8 Antworten auf „Babylon 5 unter dem feministischen Mikroskop“
ahhh, Spoilerwarnungen! :D Wo ich doch erst in Staffel 3 bin. Ja, es gibt diese Leute noch!
Super Artikel!
(Spoiler ab Staffel … hmm, 2:)
In meinem Herzen lebt Na’Toth immer noch, und ich WERDE weiter daran glauben, dass sie wiederkommt!
Ansonsten, ja, Talia Winters, Riesenfrechheit.
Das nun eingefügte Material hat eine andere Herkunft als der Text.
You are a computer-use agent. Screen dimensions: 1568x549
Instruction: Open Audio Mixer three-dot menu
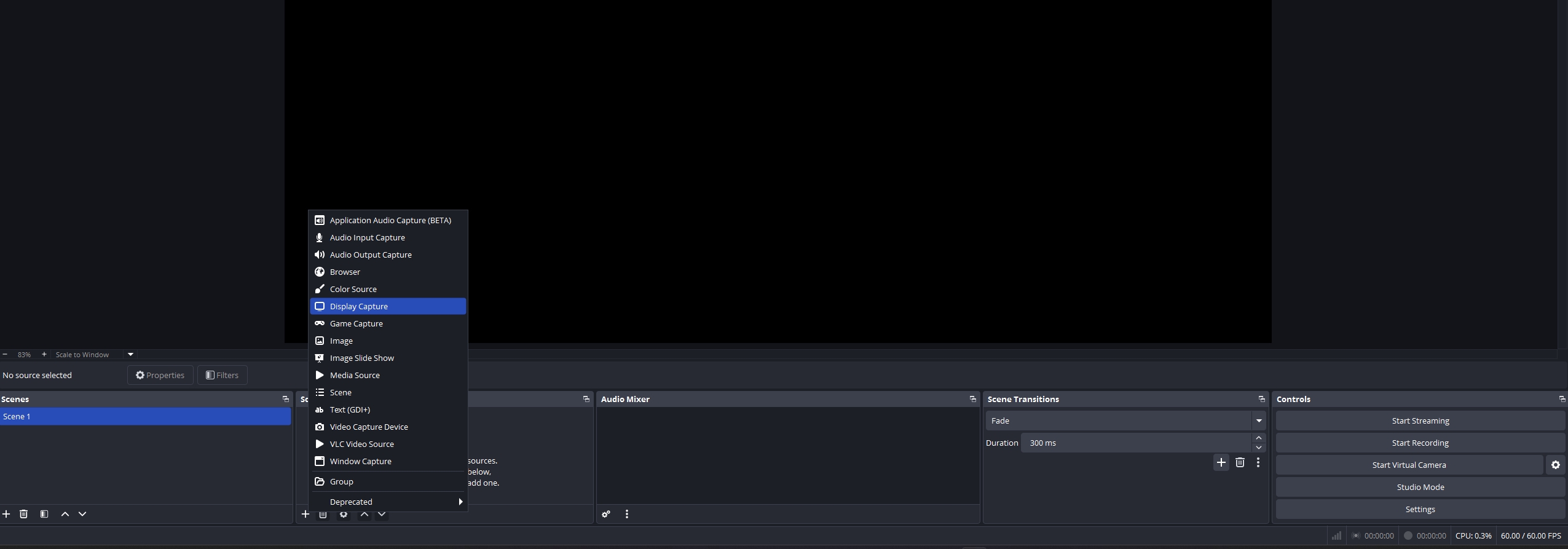pyautogui.click(x=626, y=514)
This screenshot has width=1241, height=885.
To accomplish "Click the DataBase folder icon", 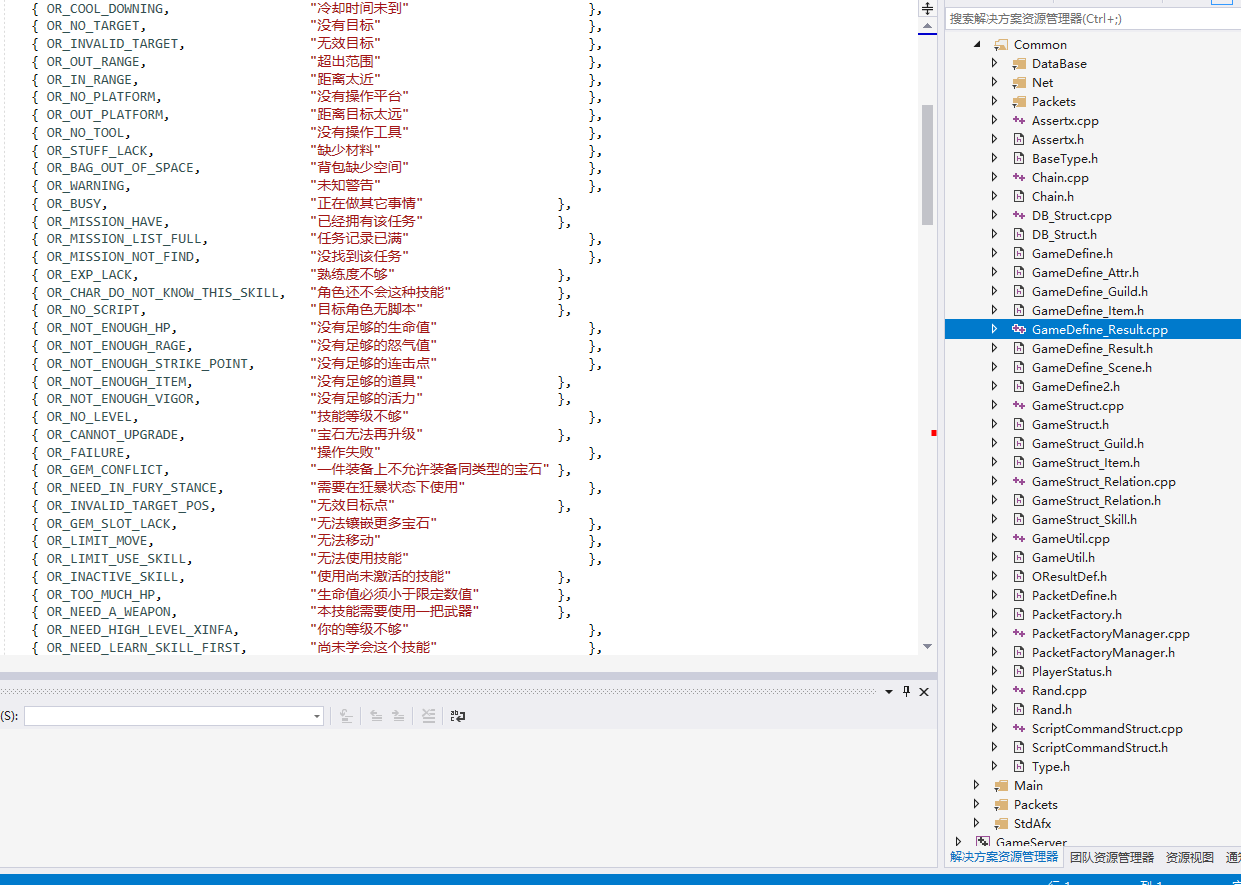I will 1019,64.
Hier fehlt mir übrigens die ganz wichtige Spekulation, dass sie nein? doch? vielleicht? andeutungsweise eine vielleicht doch Mini-Beziehung zu Ivanova hatte, in etwa die einzige Nicht-Hetero-Sache an dem ganzen Ding. Ah, hier. Gut einzubauen, kurz bevor Winters FÜR IMMER VERSCHWINDET. args.
Da mir Ivanova als „bi“ vorgestellt wurde, werde ich auch hieran einfach trotzig weiter glauben.
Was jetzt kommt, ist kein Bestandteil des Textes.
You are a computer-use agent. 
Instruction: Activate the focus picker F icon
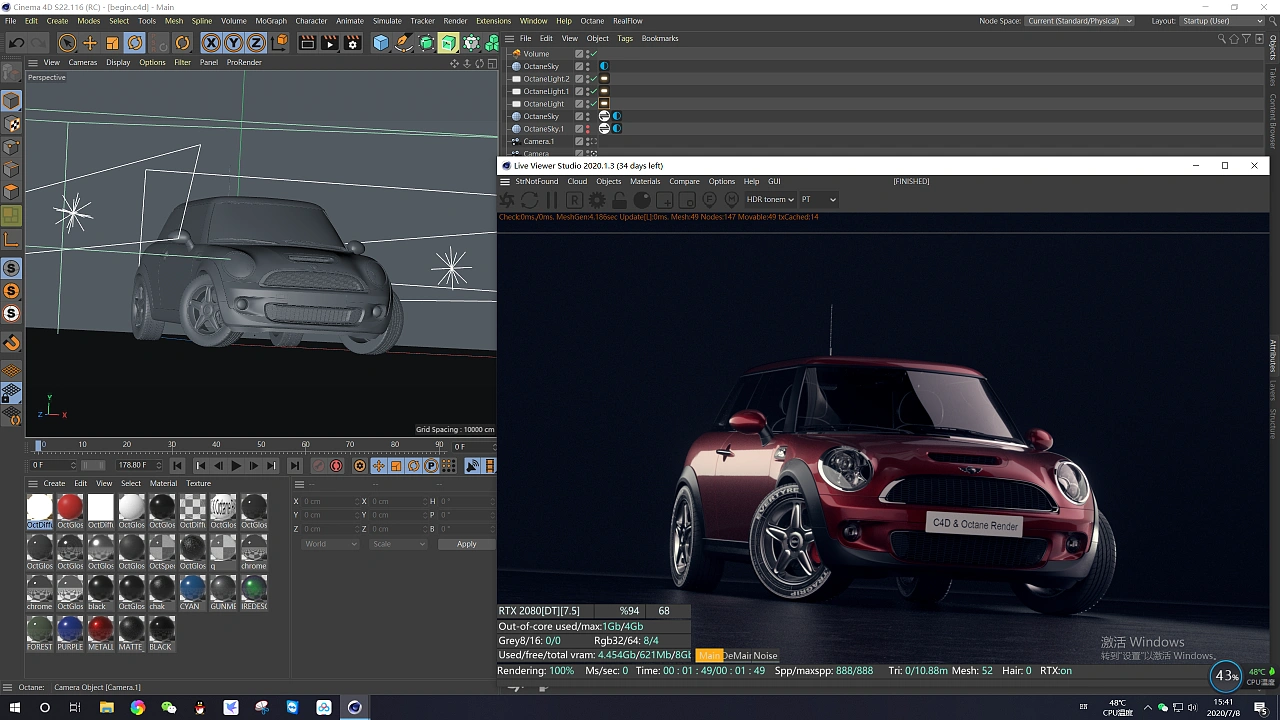click(709, 199)
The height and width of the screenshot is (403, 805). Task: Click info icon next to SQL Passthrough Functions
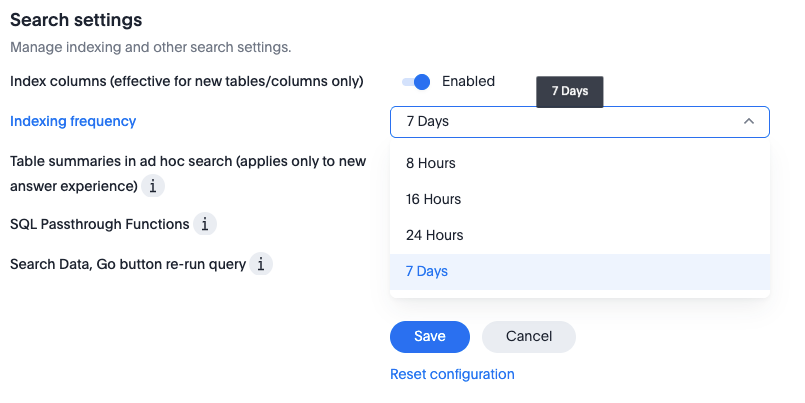(x=204, y=224)
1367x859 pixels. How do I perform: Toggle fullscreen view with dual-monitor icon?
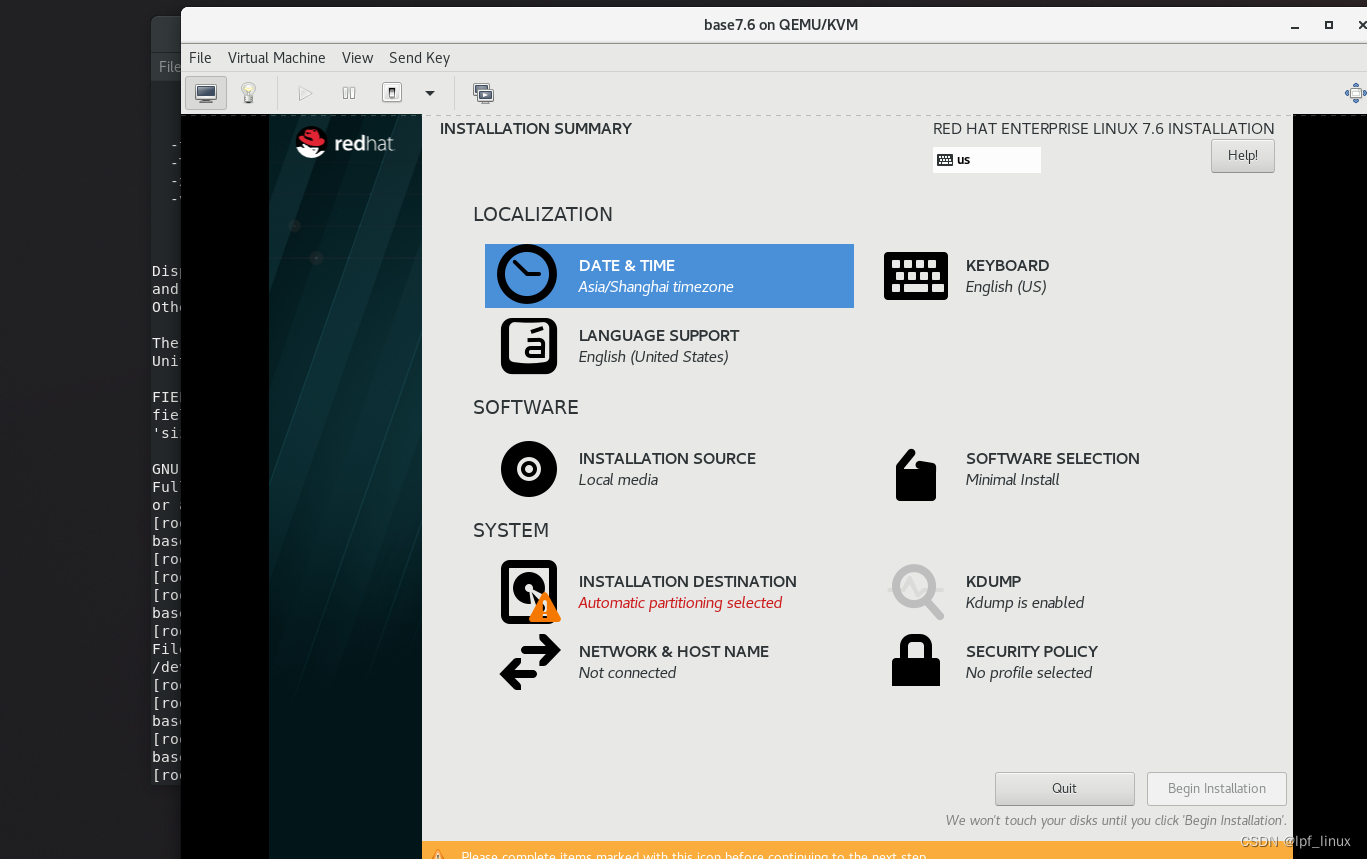483,92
Sag Bescheid, wenn Du mit der Serie durch bist, dann können wir noch mal über Na’Toth reden…
Der Miniminimini-Andeutung folgte in meinen Augen sowas wie die „Klärung“, dass es wirklich „nur“ eine Freundschaft ist.
Auch die Darstellung Delenns gibt noch einiges an Diskussion her, aber ich musste mich dann doch irgendwann beschränken.
Hallo,
mir ist aufgefallen das Lyta Alaxander hier ganz untergangen ist. Sie hat mit zunehmender Handlung eine immer wichtigere Rolle. Ich will aber jetzt auch nicht spoilern. Gerade ihre Charakterentwicklung finde ich sehr spannend. Was hältst du von ihr Helga?
Viele Grüße
Stefan
@Helga – heh, „mir fehlt“ hieß eigentlich garnicht „Du hättest schreiben müssen!!1!“, sorry … aber wo ich drüber nachdenke, hätte es vermutlich sogar echt einen gerechtfertigten Platz gehabt, als Quoten-Queer-Erwähnung – oder meintest Du bei Delenn auch das? Die kam mir bisher echt unFASSbar hetera vor. Muss mir die Winters-Ivanova-Sache echt nochmal anschauen.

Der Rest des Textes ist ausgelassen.